Generative Adversarial Learning via Kernel Density Discrimination
- URL: http://arxiv.org/abs/2107.06197v1
- Date: Tue, 13 Jul 2021 15:52:10 GMT
- Title: Generative Adversarial Learning via Kernel Density Discrimination
- Authors: Abdelhak Lemkhenter, Adam Bielski, Alp Eren Sari, Paolo Favaro
- Abstract summary: We introduce Kernel Density Discrimination GAN (KDD GAN), a novel method for generative adversarial learning.
We define the Kernel Density Estimates directly in feature space and forgo the requirement of invertibility of the kernel feature mappings.
We show a boost in the quality of generated samples with respect to FID from 10% to 40% compared to the baseline.

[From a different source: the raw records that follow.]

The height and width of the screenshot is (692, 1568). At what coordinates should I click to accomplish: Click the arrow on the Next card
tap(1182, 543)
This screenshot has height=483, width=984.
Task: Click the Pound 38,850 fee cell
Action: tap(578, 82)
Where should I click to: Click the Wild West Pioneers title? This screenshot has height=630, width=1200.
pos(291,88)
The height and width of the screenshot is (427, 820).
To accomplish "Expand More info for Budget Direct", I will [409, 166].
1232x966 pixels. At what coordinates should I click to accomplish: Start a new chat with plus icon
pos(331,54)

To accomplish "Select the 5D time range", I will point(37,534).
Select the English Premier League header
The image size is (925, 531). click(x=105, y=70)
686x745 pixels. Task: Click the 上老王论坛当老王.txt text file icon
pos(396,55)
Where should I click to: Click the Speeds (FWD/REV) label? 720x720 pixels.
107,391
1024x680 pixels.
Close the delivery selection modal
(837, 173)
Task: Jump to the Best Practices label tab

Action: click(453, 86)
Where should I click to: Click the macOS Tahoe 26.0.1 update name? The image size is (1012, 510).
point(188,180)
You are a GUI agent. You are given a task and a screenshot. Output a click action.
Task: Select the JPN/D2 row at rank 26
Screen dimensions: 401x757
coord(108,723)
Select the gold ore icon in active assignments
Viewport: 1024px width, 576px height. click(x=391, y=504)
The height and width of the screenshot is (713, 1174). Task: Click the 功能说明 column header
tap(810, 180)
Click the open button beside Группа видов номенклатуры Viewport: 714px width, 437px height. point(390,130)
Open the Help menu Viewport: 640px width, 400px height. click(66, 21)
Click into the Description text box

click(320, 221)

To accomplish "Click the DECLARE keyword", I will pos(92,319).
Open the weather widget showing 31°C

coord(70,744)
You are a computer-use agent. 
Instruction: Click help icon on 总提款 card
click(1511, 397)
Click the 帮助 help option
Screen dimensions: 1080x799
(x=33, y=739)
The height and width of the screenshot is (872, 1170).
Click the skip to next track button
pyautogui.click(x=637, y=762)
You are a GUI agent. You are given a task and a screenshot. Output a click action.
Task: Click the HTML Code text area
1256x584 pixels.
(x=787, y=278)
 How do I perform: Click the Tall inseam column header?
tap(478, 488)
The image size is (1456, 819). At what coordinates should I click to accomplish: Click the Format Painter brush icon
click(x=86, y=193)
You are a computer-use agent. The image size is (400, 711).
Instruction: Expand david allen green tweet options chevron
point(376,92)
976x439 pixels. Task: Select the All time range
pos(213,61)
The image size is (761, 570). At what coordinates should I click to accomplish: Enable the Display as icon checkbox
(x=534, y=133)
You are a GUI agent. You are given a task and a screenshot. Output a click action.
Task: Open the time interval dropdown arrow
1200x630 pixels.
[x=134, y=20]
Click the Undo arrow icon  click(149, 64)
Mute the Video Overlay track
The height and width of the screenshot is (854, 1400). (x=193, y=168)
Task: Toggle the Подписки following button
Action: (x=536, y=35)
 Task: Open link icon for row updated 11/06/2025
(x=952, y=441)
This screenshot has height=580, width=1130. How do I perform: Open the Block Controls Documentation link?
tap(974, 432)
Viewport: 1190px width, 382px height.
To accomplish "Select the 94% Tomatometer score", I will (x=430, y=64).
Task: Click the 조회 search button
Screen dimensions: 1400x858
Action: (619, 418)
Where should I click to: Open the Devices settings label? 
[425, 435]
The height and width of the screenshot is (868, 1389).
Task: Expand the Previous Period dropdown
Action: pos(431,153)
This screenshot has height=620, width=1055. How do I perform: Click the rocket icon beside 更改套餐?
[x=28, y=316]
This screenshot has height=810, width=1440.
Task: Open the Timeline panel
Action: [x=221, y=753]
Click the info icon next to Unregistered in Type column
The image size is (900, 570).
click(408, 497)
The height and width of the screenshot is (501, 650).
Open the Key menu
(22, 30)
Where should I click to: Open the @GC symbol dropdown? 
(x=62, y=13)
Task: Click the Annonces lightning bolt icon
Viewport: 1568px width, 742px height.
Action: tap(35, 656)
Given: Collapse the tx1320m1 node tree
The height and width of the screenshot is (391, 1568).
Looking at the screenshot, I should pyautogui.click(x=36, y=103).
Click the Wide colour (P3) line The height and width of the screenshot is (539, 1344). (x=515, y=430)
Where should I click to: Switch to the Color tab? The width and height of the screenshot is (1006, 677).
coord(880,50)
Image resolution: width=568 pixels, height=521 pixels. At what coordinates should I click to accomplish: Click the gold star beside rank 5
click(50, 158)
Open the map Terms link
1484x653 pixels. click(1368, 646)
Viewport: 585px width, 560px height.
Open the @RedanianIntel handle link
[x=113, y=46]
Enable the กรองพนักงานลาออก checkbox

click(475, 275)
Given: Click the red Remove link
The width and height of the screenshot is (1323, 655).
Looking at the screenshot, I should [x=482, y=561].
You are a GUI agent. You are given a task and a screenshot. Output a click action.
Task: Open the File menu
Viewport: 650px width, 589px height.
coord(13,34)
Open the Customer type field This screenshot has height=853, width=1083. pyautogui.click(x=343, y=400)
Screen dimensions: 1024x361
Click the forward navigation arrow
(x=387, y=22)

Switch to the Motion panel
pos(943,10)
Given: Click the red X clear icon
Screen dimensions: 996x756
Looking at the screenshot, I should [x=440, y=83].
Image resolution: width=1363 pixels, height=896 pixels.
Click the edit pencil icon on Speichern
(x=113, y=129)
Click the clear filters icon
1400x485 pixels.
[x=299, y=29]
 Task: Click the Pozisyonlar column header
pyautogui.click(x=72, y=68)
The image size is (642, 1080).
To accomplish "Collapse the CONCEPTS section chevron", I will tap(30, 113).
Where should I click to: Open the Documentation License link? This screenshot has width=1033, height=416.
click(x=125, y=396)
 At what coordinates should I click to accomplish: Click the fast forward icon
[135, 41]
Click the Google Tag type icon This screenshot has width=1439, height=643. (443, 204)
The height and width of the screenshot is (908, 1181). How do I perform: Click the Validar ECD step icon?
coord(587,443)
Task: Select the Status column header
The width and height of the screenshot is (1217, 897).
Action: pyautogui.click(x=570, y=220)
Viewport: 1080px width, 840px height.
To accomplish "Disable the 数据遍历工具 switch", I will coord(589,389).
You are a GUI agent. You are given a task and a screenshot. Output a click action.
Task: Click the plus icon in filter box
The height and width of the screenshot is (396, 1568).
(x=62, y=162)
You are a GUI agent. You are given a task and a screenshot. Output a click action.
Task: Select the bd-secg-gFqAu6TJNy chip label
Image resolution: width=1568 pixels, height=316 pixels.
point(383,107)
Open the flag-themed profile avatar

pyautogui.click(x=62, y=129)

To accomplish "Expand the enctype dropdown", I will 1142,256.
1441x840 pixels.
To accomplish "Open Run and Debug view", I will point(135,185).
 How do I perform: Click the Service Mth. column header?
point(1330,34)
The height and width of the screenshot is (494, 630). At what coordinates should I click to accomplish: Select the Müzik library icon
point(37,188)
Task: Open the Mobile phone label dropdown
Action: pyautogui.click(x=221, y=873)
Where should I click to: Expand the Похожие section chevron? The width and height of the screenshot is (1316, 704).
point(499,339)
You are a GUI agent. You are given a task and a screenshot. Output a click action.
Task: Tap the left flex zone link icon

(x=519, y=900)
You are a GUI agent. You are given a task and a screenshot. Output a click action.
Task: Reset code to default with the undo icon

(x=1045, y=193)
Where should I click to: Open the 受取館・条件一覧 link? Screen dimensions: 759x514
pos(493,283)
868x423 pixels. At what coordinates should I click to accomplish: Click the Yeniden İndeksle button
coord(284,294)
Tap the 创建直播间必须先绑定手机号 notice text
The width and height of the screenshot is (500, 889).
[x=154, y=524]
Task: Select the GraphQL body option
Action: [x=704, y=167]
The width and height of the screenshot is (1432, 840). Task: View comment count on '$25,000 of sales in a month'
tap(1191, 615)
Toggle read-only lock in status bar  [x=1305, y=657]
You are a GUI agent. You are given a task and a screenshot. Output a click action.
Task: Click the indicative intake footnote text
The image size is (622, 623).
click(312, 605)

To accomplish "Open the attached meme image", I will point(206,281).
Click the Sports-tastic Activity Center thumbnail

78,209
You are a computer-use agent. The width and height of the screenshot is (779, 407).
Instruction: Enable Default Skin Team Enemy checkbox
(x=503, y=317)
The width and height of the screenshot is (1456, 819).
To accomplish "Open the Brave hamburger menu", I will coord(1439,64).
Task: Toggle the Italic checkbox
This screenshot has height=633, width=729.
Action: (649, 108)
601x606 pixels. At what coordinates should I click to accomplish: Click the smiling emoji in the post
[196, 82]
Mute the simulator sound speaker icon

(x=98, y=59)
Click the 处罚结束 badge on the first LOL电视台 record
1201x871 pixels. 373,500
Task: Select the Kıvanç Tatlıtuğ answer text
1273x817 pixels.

- Score: 32.91091065436645
- License: http://arxiv.org/licenses/nonexclusive-distrib/1.0/
- Abstract: We introduce Kernel Density Discrimination GAN (KDD GAN), a novel method for
generative adversarial learning. KDD GAN formulates the training as a
likelihood ratio optimization problem where the data distributions are written
explicitly via (local) Kernel Density Estimates (KDE). This is inspired by the
recent progress in contrastive learning and its relation to KDE. We define the
KDEs directly in feature space and forgo the requirement of invertibility of
the kernel feature mappings. In our approach, features are no longer optimized
for linear separability, as in the original GAN formulation, but for the more
general discrimination of distributions in the feature space. We analyze the
gradient of our loss with respect to the feature representation and show that
it is better behaved than that of the original hinge loss. We perform
experiments with the proposed KDE-based loss, used either as a training loss or
a regularization term, on both CIFAR10 and scaled versions of ImageNet. We use
BigGAN/SA-GAN as a backbone and baseline, since our focus is not to design the
architecture of the networks. We show a boost in the quality of generated
samples with respect to FID from 10% to 40% compared to the baseline. Code will
be made available.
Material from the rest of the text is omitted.